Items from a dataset
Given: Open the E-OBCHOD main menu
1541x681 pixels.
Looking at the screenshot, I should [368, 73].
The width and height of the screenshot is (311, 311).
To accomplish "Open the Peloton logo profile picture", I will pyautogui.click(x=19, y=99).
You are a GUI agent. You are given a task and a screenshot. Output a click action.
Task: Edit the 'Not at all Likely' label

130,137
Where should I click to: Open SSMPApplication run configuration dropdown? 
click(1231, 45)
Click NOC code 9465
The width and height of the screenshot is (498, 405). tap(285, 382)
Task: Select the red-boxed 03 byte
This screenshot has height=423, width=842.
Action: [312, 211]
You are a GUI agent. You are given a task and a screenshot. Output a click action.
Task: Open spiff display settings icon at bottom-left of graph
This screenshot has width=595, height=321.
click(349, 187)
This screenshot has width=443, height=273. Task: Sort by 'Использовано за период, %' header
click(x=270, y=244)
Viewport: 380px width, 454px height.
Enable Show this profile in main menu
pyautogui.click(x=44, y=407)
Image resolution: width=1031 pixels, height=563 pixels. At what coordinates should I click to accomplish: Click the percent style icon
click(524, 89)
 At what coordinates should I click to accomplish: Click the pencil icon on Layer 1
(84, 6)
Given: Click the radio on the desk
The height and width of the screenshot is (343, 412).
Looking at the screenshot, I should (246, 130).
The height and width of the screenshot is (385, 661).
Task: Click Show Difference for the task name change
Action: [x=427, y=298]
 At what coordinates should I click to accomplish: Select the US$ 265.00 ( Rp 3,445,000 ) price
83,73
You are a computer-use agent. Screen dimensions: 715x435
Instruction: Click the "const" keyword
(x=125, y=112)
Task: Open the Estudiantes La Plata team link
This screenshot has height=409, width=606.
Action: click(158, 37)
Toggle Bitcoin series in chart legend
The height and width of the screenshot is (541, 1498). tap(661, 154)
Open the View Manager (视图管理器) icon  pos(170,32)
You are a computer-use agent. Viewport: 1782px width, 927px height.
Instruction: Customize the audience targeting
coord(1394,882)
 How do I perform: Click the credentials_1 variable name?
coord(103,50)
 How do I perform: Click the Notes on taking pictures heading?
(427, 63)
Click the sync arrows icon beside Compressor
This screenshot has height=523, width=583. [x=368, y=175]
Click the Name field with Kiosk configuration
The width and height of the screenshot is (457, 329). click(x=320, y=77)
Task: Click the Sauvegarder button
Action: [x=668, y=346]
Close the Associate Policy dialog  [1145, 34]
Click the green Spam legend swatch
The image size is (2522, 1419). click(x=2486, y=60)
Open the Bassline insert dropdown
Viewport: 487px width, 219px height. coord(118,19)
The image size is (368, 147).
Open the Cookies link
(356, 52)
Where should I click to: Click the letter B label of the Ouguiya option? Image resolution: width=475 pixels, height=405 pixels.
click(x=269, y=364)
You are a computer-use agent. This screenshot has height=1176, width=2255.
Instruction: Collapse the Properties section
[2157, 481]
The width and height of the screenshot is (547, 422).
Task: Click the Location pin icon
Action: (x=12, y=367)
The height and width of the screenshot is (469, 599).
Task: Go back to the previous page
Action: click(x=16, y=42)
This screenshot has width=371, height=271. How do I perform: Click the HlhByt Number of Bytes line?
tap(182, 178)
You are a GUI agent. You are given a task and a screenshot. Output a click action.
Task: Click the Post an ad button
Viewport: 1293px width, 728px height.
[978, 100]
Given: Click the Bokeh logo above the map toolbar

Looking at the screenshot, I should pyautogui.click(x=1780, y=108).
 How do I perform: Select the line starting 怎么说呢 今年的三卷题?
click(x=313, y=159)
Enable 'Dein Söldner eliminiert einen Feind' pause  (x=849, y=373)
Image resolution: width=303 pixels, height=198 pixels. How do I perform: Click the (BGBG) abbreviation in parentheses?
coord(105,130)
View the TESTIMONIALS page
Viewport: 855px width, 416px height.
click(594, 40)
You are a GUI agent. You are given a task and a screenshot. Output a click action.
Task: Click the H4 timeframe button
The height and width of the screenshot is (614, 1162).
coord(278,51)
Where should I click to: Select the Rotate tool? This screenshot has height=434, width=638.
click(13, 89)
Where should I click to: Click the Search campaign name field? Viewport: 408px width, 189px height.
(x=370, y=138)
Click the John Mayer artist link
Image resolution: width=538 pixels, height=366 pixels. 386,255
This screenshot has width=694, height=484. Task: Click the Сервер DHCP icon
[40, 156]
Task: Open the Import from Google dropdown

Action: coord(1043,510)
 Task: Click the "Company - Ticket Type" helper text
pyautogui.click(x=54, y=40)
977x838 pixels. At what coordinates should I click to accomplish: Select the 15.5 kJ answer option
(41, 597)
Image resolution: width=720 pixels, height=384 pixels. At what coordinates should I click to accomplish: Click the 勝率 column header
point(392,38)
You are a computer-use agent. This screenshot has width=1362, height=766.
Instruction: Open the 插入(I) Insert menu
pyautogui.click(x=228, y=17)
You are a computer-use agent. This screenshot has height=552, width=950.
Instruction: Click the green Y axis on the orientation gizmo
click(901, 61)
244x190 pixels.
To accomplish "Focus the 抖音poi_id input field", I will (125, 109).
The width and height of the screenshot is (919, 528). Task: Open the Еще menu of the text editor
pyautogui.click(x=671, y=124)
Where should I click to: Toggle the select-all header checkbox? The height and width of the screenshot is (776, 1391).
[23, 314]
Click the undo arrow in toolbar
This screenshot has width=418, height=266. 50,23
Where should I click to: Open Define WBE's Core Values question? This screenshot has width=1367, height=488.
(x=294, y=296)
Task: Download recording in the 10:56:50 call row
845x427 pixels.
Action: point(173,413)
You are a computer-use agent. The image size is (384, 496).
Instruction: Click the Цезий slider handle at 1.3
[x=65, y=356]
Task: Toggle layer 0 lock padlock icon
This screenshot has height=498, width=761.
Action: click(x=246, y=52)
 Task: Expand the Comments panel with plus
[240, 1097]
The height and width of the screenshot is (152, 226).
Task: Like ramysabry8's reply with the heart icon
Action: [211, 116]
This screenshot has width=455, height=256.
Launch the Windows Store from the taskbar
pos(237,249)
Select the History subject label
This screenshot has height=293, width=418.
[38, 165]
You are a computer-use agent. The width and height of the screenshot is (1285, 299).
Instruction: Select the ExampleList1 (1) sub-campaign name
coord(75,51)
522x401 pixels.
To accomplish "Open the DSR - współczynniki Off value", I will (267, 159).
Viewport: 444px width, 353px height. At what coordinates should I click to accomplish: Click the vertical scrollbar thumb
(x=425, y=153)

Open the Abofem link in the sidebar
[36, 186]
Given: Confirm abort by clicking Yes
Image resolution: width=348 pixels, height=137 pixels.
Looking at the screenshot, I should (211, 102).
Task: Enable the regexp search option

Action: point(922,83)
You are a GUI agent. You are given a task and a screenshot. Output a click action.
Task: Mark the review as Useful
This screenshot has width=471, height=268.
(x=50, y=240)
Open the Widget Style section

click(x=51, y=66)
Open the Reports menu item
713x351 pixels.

**PROBLEM REQUIREMENTS**
Convert every one of the rows above into a numbered list, omitting any blank lines.

**FULL SOLUTION**
1. Given: Open the E-OBCHOD main menu
2. 1541x681 pixels.
3. Looking at the screenshot, I should [368, 73].
4. The width and height of the screenshot is (311, 311).
5. To accomplish "Open the Peloton logo profile picture", I will pyautogui.click(x=19, y=99).
6. You are a GUI agent. You are given a task and a screenshot. Output a click action.
7. Task: Edit the 'Not at all Likely' label
8. 130,137
9. Where should I click to: Open SSMPApplication run configuration dropdown? 
10. click(1231, 45)
11. Click NOC code 9465
12. The width and height of the screenshot is (498, 405). tap(285, 382)
13. Task: Select the red-boxed 03 byte
14. This screenshot has height=423, width=842.
15. Action: [312, 211]
16. You are a GUI agent. You are given a task and a screenshot. Output a click action.
17. Task: Open spiff display settings icon at bottom-left of graph
18. This screenshot has width=595, height=321.
19. click(349, 187)
20. This screenshot has width=443, height=273. Task: Sort by 'Использовано за период, %' header
21. click(x=270, y=244)
22. Viewport: 380px width, 454px height.
23. Enable Show this profile in main menu
24. pyautogui.click(x=44, y=407)
25. Image resolution: width=1031 pixels, height=563 pixels. At what coordinates should I click to accomplish: Click the percent style icon
26. click(524, 89)
27.  At what coordinates should I click to accomplish: Click the pencil icon on Layer 1
28. (84, 6)
29. Given: Click the radio on the desk
30. The height and width of the screenshot is (343, 412).
31. Looking at the screenshot, I should (246, 130).
32. The height and width of the screenshot is (385, 661).
33. Task: Click Show Difference for the task name change
34. Action: [x=427, y=298]
35.  At what coordinates should I click to accomplish: Select the US$ 265.00 ( Rp 3,445,000 ) price
36. 83,73
37. You are a computer-use agent. Screen dimensions: 715x435
38. Instruction: Click the "const" keyword
39. (x=125, y=112)
40. Task: Open the Estudiantes La Plata team link
41. This screenshot has height=409, width=606.
42. Action: click(158, 37)
43. Toggle Bitcoin series in chart legend
44. The height and width of the screenshot is (541, 1498). tap(661, 154)
45. Open the View Manager (视图管理器) icon  pos(170,32)
46. You are a computer-use agent. Viewport: 1782px width, 927px height.
47. Instruction: Customize the audience targeting
48. coord(1394,882)
49.  How do I perform: Click the credentials_1 variable name?
50. coord(103,50)
51.  How do I perform: Click the Notes on taking pictures heading?
52. (427, 63)
53. Click the sync arrows icon beside Compressor
54. This screenshot has height=523, width=583. [x=368, y=175]
55. Click the Name field with Kiosk configuration
56. The width and height of the screenshot is (457, 329). click(x=320, y=77)
57. Task: Click the Sauvegarder button
58. Action: [x=668, y=346]
59. Close the Associate Policy dialog  [1145, 34]
60. Click the green Spam legend swatch
61. The image size is (2522, 1419). click(x=2486, y=60)
62. Open the Bassline insert dropdown
63. Viewport: 487px width, 219px height. coord(118,19)
64. The image size is (368, 147).
65. Open the Cookies link
66. (356, 52)
67. Where should I click to: Click the letter B label of the Ouguiya option? Image resolution: width=475 pixels, height=405 pixels.
68. click(x=269, y=364)
69. You are a computer-use agent. This screenshot has height=1176, width=2255.
70. Instruction: Collapse the Properties section
71. [2157, 481]
72. The width and height of the screenshot is (547, 422).
73. Task: Click the Location pin icon
74. Action: (x=12, y=367)
75. The height and width of the screenshot is (469, 599).
76. Task: Go back to the previous page
77. Action: click(x=16, y=42)
78. This screenshot has width=371, height=271. How do I perform: Click the HlhByt Number of Bytes line?
79. tap(182, 178)
80. You are a GUI agent. You are given a task and a screenshot. Output a click action.
81. Task: Click the Post an ad button
82. Viewport: 1293px width, 728px height.
83. [978, 100]
84. Given: Click the Bokeh logo above the map toolbar
85. Looking at the screenshot, I should pyautogui.click(x=1780, y=108).
86.  How do I perform: Select the line starting 怎么说呢 今年的三卷题?
87. click(x=313, y=159)
88. Enable 'Dein Söldner eliminiert einen Feind' pause  (x=849, y=373)
89. Image resolution: width=303 pixels, height=198 pixels. How do I perform: Click the (BGBG) abbreviation in parentheses?
90. coord(105,130)
91. View the TESTIMONIALS page
92. Viewport: 855px width, 416px height.
93. click(594, 40)
94. You are a GUI agent. You are given a task and a screenshot. Output a click action.
95. Task: Click the H4 timeframe button
96. The height and width of the screenshot is (614, 1162).
97. coord(278,51)
98. Where should I click to: Select the Rotate tool? This screenshot has height=434, width=638.
99. click(13, 89)
100. Where should I click to: Click the Search campaign name field? Viewport: 408px width, 189px height.
101. (x=370, y=138)
102. Click the John Mayer artist link
103. Image resolution: width=538 pixels, height=366 pixels. 386,255
104. This screenshot has width=694, height=484. Task: Click the Сервер DHCP icon
105. [40, 156]
106. Task: Open the Import from Google dropdown
107. Action: coord(1043,510)
108.  Task: Click the "Company - Ticket Type" helper text
109. pyautogui.click(x=54, y=40)
110. 977x838 pixels. At what coordinates should I click to accomplish: Select the 15.5 kJ answer option
111. (41, 597)
112. Image resolution: width=720 pixels, height=384 pixels. At what coordinates should I click to accomplish: Click the 勝率 column header
113. point(392,38)
114. You are a computer-use agent. This screenshot has width=1362, height=766.
115. Instruction: Open the 插入(I) Insert menu
116. pyautogui.click(x=228, y=17)
117. You are a computer-use agent. This screenshot has height=552, width=950.
118. Instruction: Click the green Y axis on the orientation gizmo
119. click(901, 61)
120. 244x190 pixels.
121. To accomplish "Focus the 抖音poi_id input field", I will (125, 109).
122. The width and height of the screenshot is (919, 528). Task: Open the Еще menu of the text editor
123. pyautogui.click(x=671, y=124)
124. Where should I click to: Toggle the select-all header checkbox? The height and width of the screenshot is (776, 1391).
125. [23, 314]
126. Click the undo arrow in toolbar
127. This screenshot has width=418, height=266. 50,23
128. Where should I click to: Open Define WBE's Core Values question? This screenshot has width=1367, height=488.
129. (x=294, y=296)
130. Task: Download recording in the 10:56:50 call row
131. 845x427 pixels.
132. Action: point(173,413)
133. You are a computer-use agent. The image size is (384, 496).
134. Instruction: Click the Цезий slider handle at 1.3
135. [x=65, y=356]
136. Task: Toggle layer 0 lock padlock icon
137. This screenshot has height=498, width=761.
138. Action: click(x=246, y=52)
139.  Task: Expand the Comments panel with plus
140. [240, 1097]
141. The height and width of the screenshot is (152, 226).
142. Task: Like ramysabry8's reply with the heart icon
143. Action: [211, 116]
144. This screenshot has width=455, height=256.
145. Launch the Windows Store from the taskbar
146. pos(237,249)
147. Select the History subject label
148. This screenshot has height=293, width=418.
149. [38, 165]
150. You are a computer-use agent. The width and height of the screenshot is (1285, 299).
151. Instruction: Select the ExampleList1 (1) sub-campaign name
152. coord(75,51)
153. 522x401 pixels.
154. To accomplish "Open the DSR - współczynniki Off value", I will (267, 159).
155. Viewport: 444px width, 353px height. At what coordinates should I click to accomplish: Click the vertical scrollbar thumb
156. (x=425, y=153)
157. Open the Abofem link in the sidebar
158. [36, 186]
159. Given: Confirm abort by clicking Yes
160. Image resolution: width=348 pixels, height=137 pixels.
161. Looking at the screenshot, I should (211, 102).
162. Task: Enable the regexp search option
163. Action: point(922,83)
164. You are a GUI agent. You are given a task and a screenshot. Output a click action.
165. Task: Mark the review as Useful
166. This screenshot has width=471, height=268.
167. (x=50, y=240)
168. Open the Widget Style section
169. click(x=51, y=66)
170. Open the Reports menu item
171. 713x351 pixels.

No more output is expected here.